Our prior studies have helped delineate the mammalian core apoptotic pathway governed by the BCL-2 family proteins at the mitochondrion. The BH3-only molecules activate multidomain pro-apoptotic BAX and BAK to trigger a mitochondrion-dependent cell death program, which releases cytochrome c to activate caspases and initiates caspase-independent mitochondrial dysfunction. On the contrary, anti-apoptotic BCL-2 family proteins including BCL-2, BCL-XL, and MCL-1 inhibit apoptosis by sequestering BH3-only molecules, thus preventing the activation of BAX and BAK.
Our recent work (1) subdivides the BH3-only molecules into BAX/BAK “activator” or BCL-2/BCL-XL/MCL-1 “inactivator” subgroups and establishes a hierarchical regulatory schema to integrate the interplay among various BCL-2 subfamilies; (2) defines a p53-cathepsin axis in DNA damage-induced programmed necrotic death; (3) discovers a VDAC2-BAK rheostat in controlling thymocyte survival and negative selection; and (4) proposes a stepwise activation model of BAX and BAK driven by BID, BIM, and PUMA in the initiation of mitochondrial apoptosis.
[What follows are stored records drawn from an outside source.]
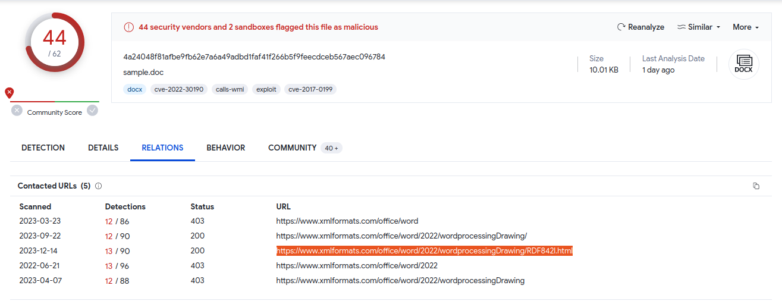This screenshot has height=304, width=782.
Task: Click the DOCX file type icon
Action: pos(744,64)
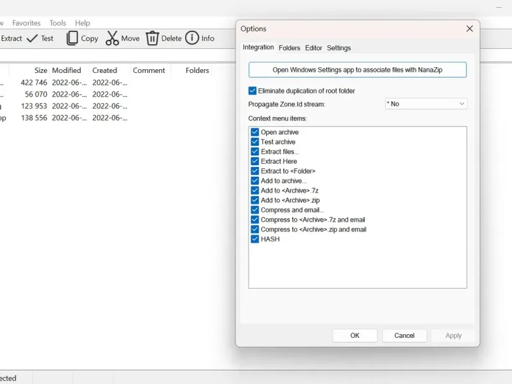Close the Options dialog with X
This screenshot has width=512, height=384.
point(470,29)
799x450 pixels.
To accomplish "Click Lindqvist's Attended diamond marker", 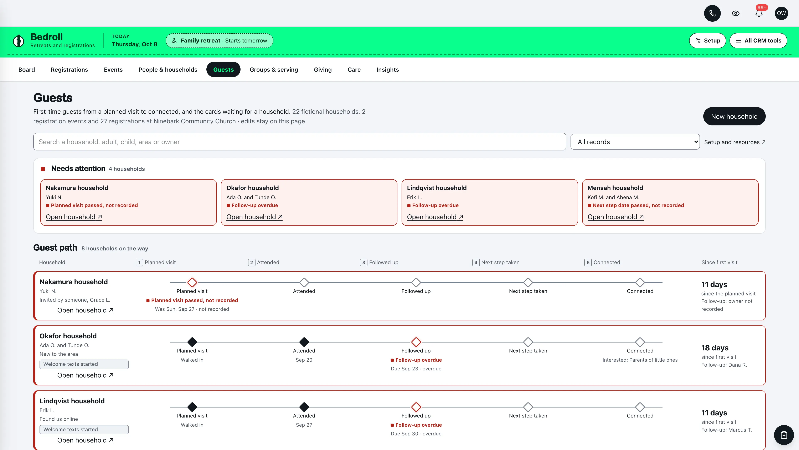I will 304,407.
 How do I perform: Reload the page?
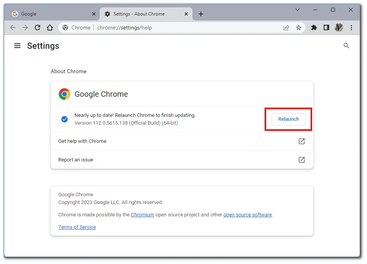coord(37,27)

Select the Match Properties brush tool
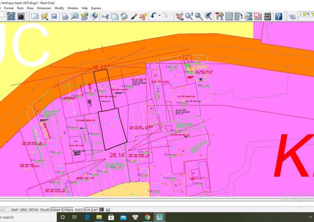134,17
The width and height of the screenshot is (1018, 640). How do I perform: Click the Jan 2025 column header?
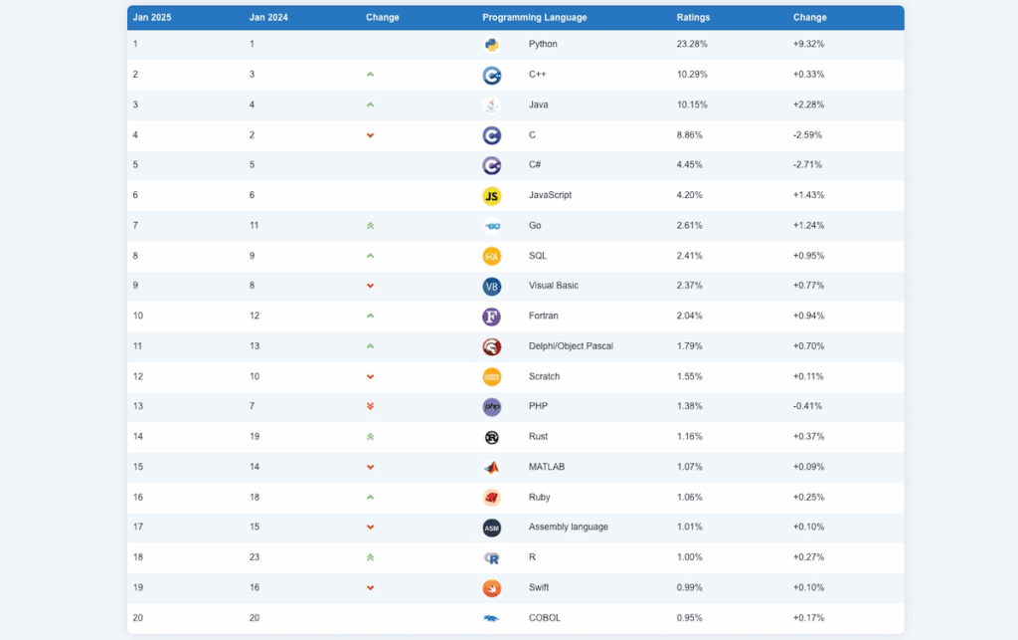click(152, 18)
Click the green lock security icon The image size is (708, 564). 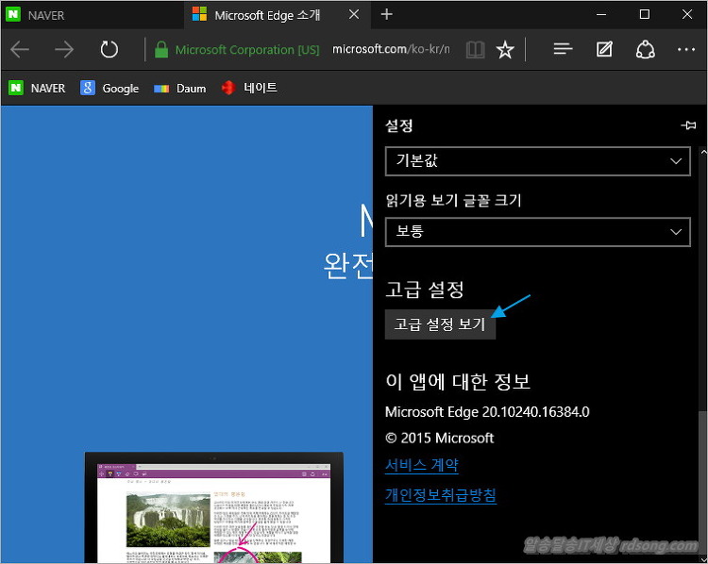[161, 50]
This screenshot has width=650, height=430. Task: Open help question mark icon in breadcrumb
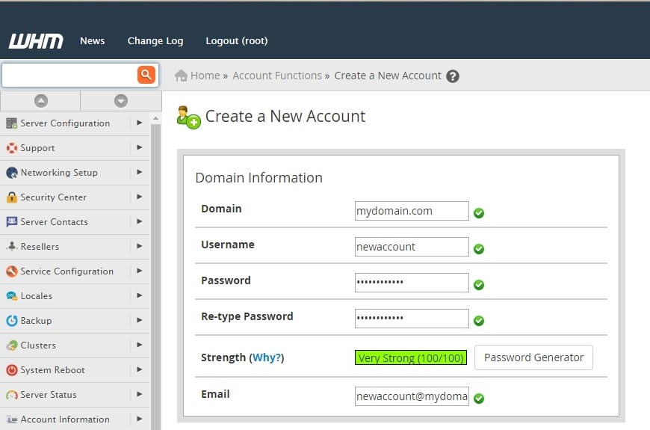[x=453, y=76]
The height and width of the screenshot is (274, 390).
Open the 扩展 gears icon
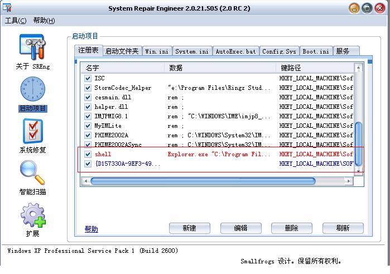coord(32,214)
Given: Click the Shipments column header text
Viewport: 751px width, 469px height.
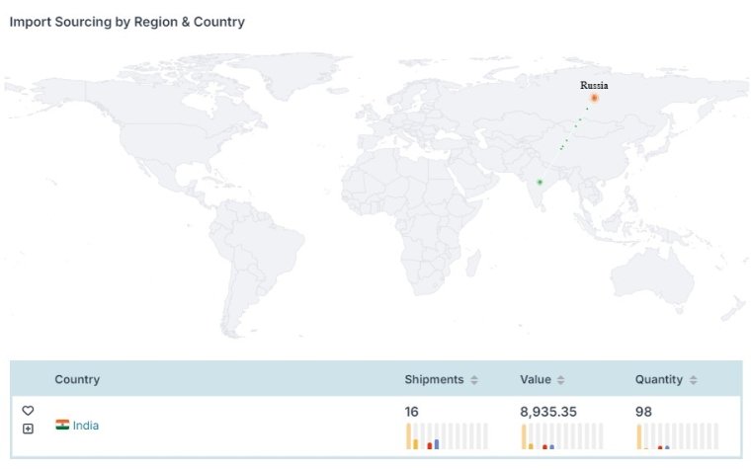Looking at the screenshot, I should 434,379.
Our ongoing research seeks to delineate three major cell death pathways: (1) BAX/BAK-controlled mitochondrial apoptotic program, (2) BAX/BAK-dependent caspase-independent mitochondrial dysfunction, and (3) BAX/BAK-independent cell death. Moreover, we will explore whether and how deregulation of these cell death pathways contributes to the pathogenesis and treatment response of human cancer.